• **WHAT IS NEEDED**
Locate the line containing "Select the Keamanan shield icon" in the material below. Copy that line and all following lines through the end exactly, omitting any pictures.

• **RECORDS PROVIDED**
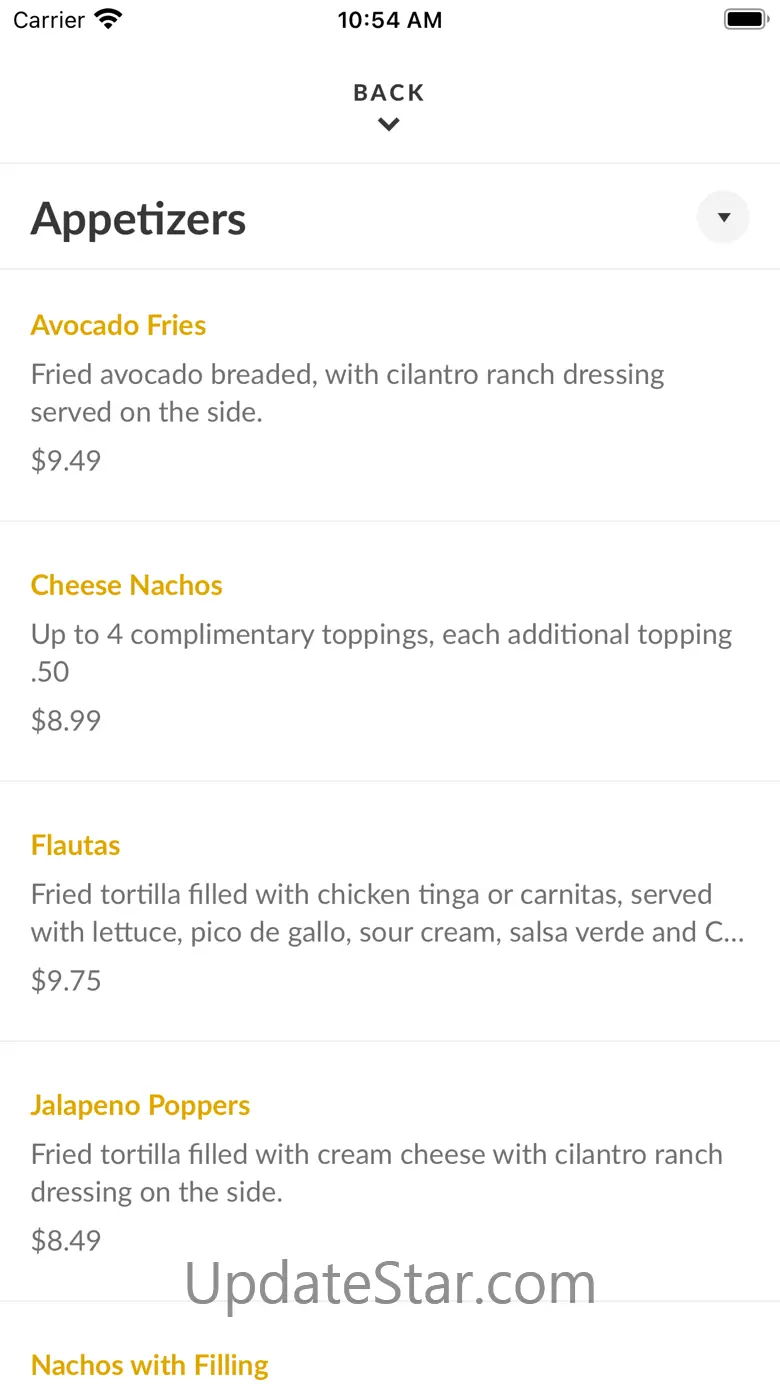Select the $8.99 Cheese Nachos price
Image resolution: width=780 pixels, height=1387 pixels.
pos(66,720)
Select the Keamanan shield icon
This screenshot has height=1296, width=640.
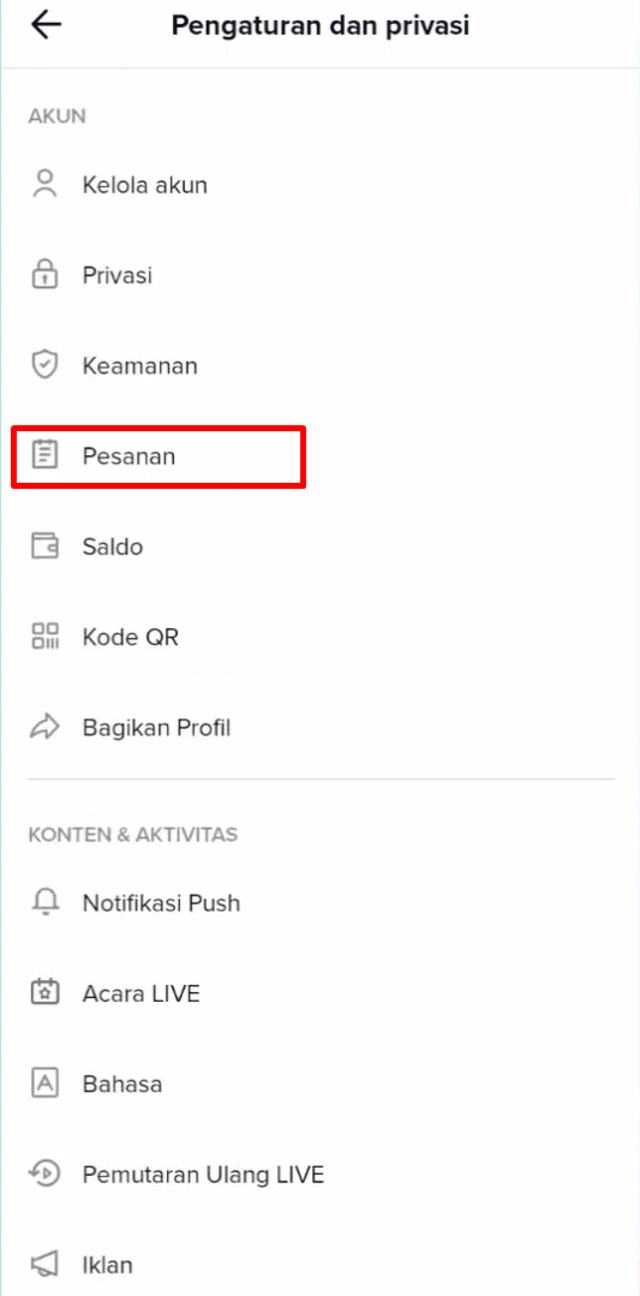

• **SOLUTION TO THE EXERCISE**
Select the Keamanan shield icon
This screenshot has height=1296, width=640.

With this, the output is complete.